Sand also played a prominent role in vacations when I was growing up. Whether it was the shore of one of the Great Lakes or a beach somewhere along the Atlantic coast, one of the great pleasures of those trips involved building sandcastles. I don’t think I ever got super ambitious with my constructions, but bigger was definitely better in sandcastle designs and I soon learned to embellish my structures with shells, stones, and driftwood that would add detail to the walls and towers.
Now sand is back on my mind as it became one of the 2021 inductees to the National Toy Hall of Fame. Every year we receive thousands of nominations from the public for toys and games that people feel deserve a spot of honor in the Hall of Fame. For 2021, we received 55,000 nominations—a new record, when 6,000 is more typical—for 940 different toys.

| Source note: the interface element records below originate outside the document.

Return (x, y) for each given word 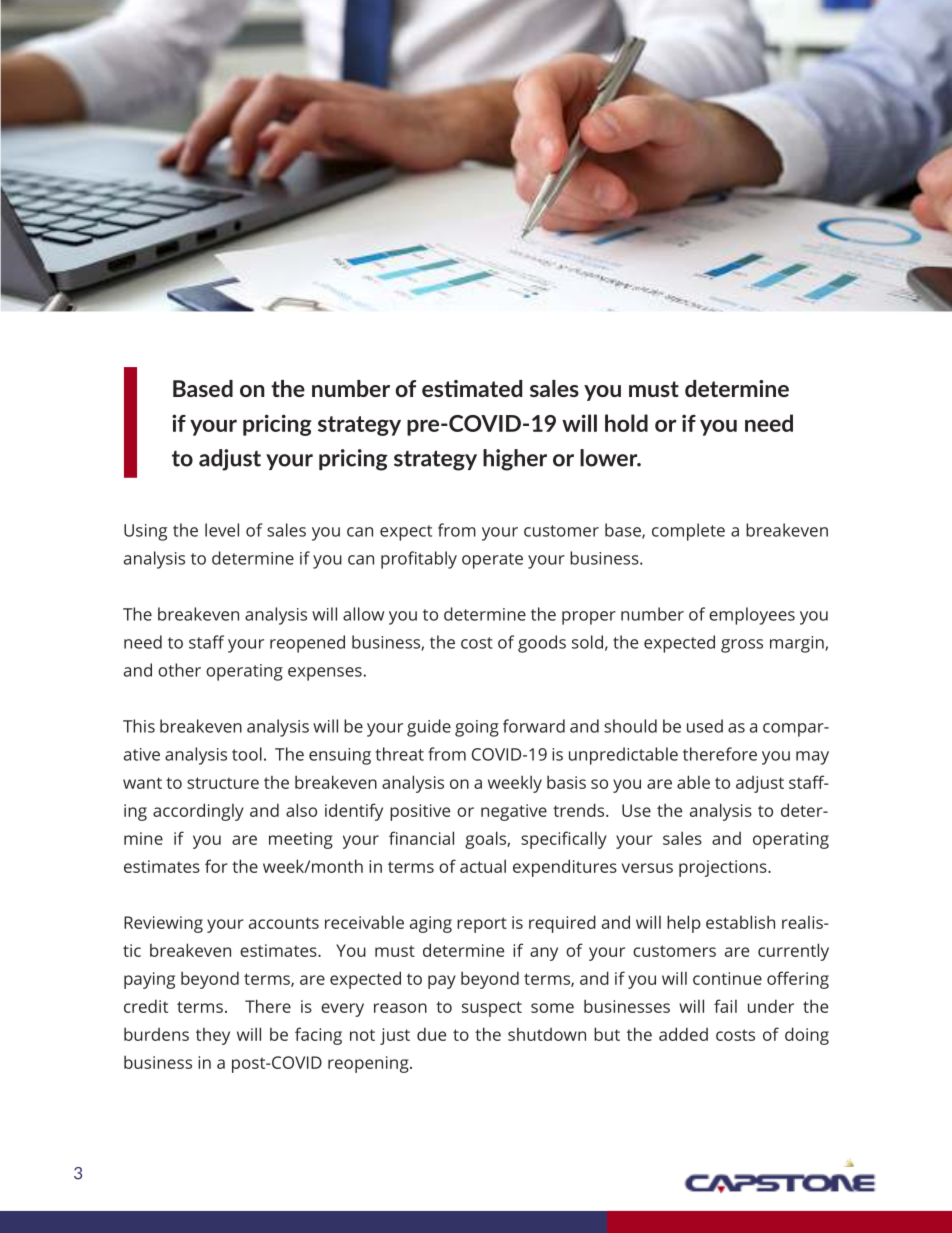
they (213, 1036)
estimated (472, 388)
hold (626, 423)
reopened (307, 644)
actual (483, 866)
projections (724, 868)
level (222, 530)
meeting (301, 840)
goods (542, 644)
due (431, 1034)
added (683, 1034)
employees (752, 616)
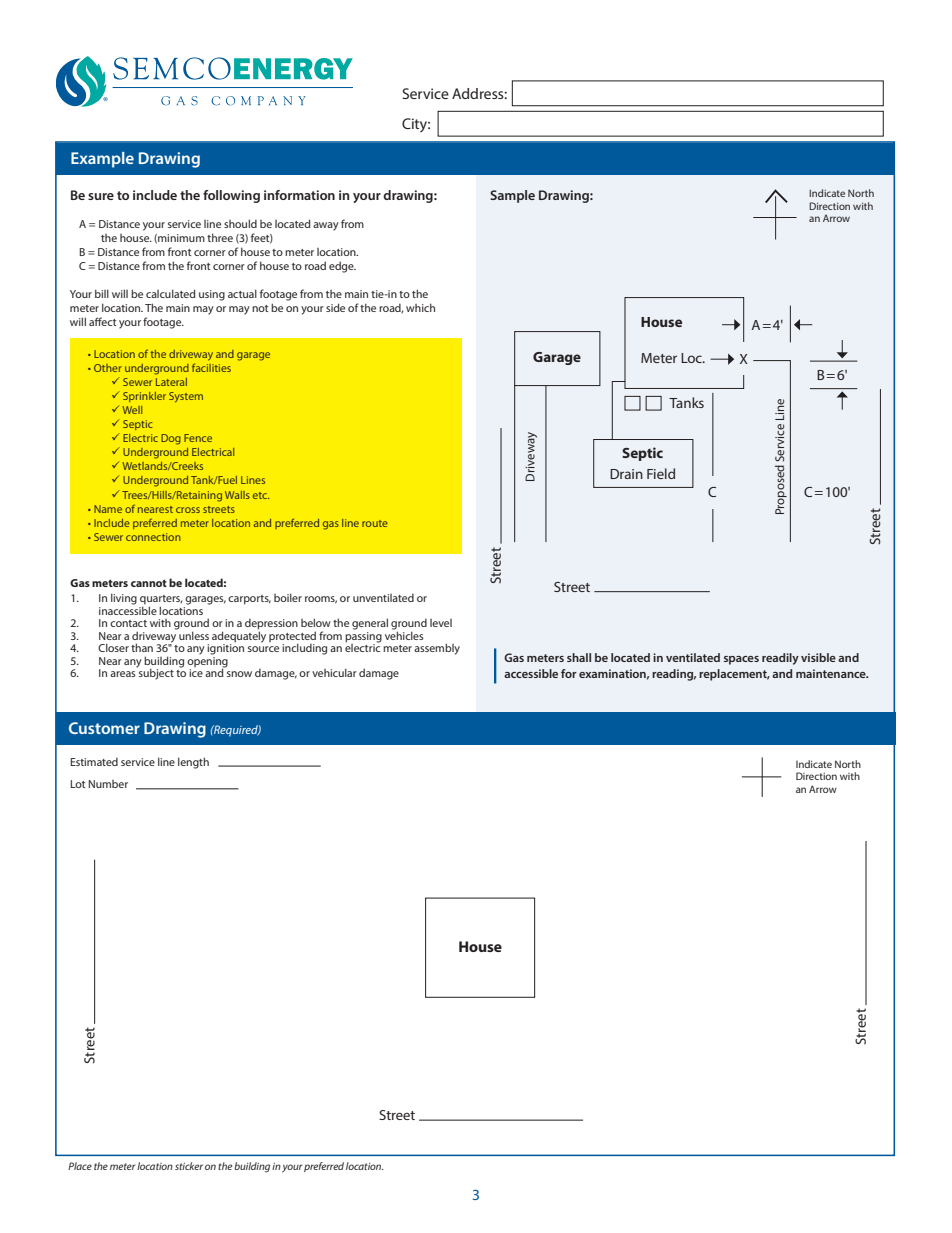 The width and height of the image is (952, 1233). What do you see at coordinates (512, 196) in the image?
I see `Sample` at bounding box center [512, 196].
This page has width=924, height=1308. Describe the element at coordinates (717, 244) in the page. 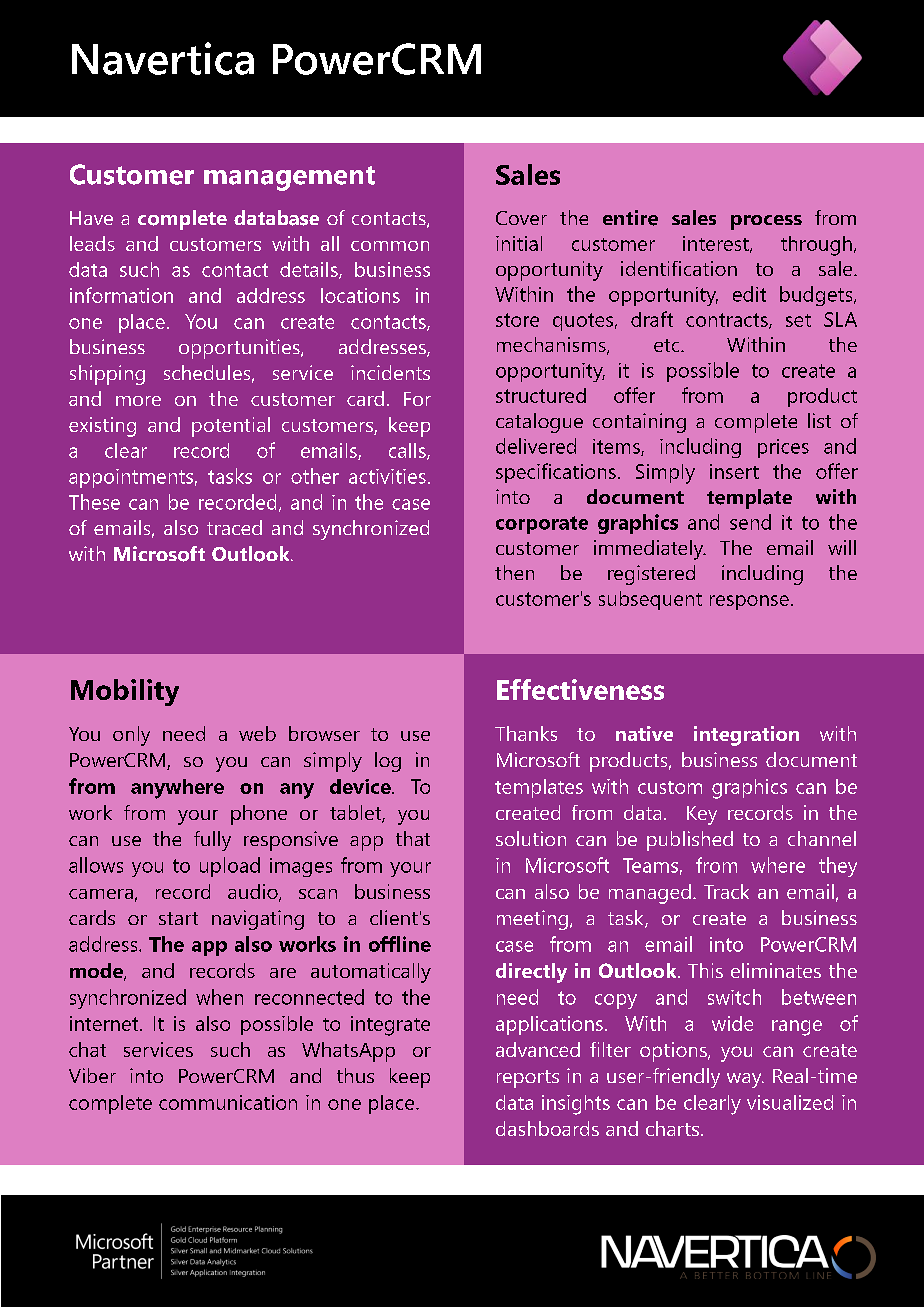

Every year, we can count on receiving nominations for what I think of as “elemental” toys—dirt, rocks, water, mud, snow, and sand. These raw materials for play have been employed by kids (and more than a few adults) for thousands of years.
Although the elemental toys aren’t manufactured, they are nonetheless near and dear to many individuals, even if doting parents don’t typically put them away in the attic to bestow upon the next generation—or sell on eBay—when the kids who used them age out. And toymakers have proven adept at producing gear that helps make sand play even more fun—pails, shovels, molds, and more. But what’s truly engaging about sand is how open-ended play with it can be, limited only by the creativity and imagination that is brought to it.
So here’s to you, sand. Congratulations on your induction to the National Toy Hall of Fame, where you join the cardboard box, the stick, and the blanket as non-traditional toys that have stood the test of time and that continue to inspire new generations of players everywhere.
Article by Chris Bensch, Vice President for Collections at The Strong National Museum of Play.